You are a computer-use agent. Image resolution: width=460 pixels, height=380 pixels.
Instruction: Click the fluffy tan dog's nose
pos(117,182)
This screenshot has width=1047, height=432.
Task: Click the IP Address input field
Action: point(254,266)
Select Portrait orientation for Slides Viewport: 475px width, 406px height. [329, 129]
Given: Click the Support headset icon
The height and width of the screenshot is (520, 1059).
==
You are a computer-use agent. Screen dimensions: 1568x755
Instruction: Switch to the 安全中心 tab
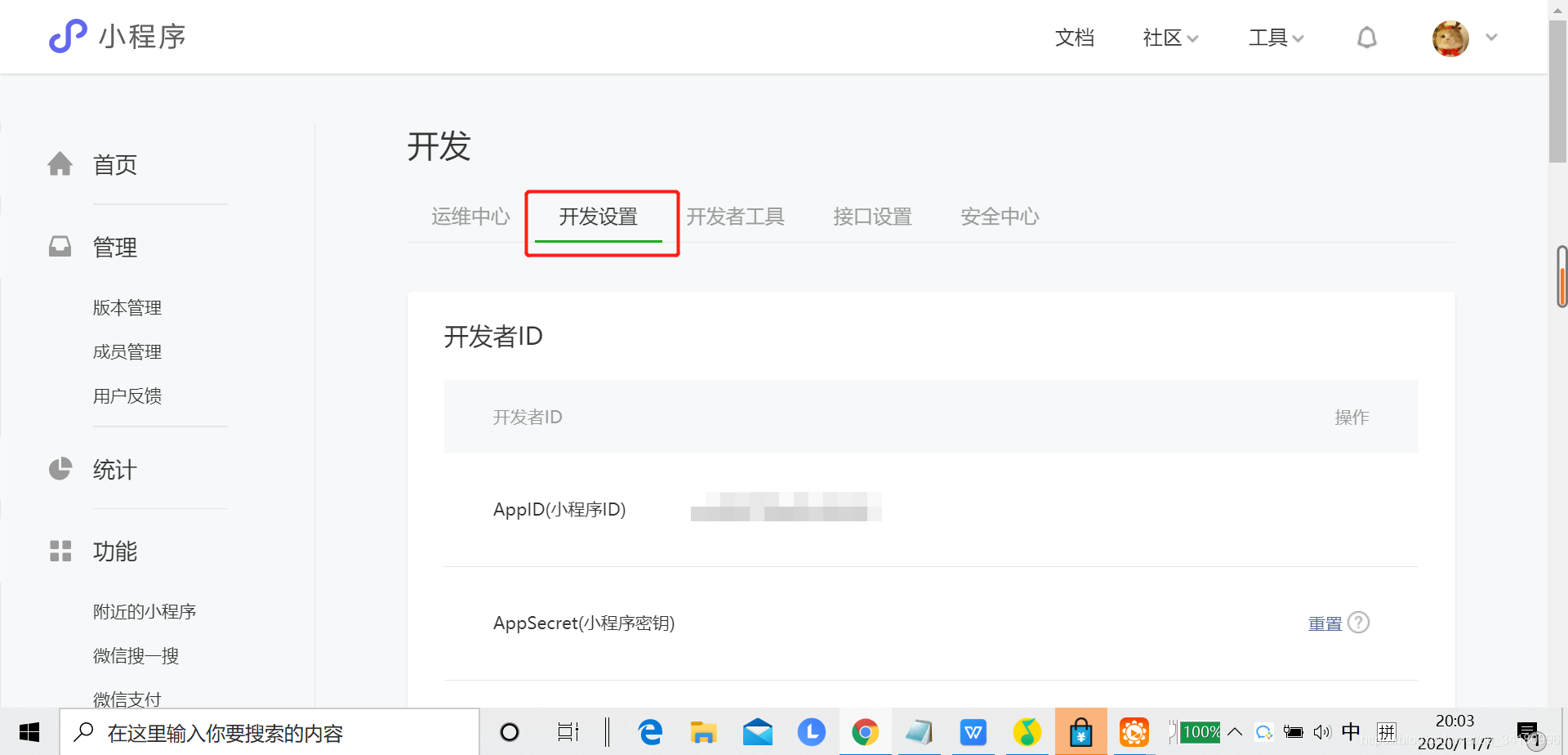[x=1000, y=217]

WHAT YOU WILL DO:
Display, copied in full, each line in the items above that contains the string "Instruction".

ANSWER TO THIS TASK:
Instruction: Click the fluffy tan dog's nose
Instruction: Switch to the 安全中心 tab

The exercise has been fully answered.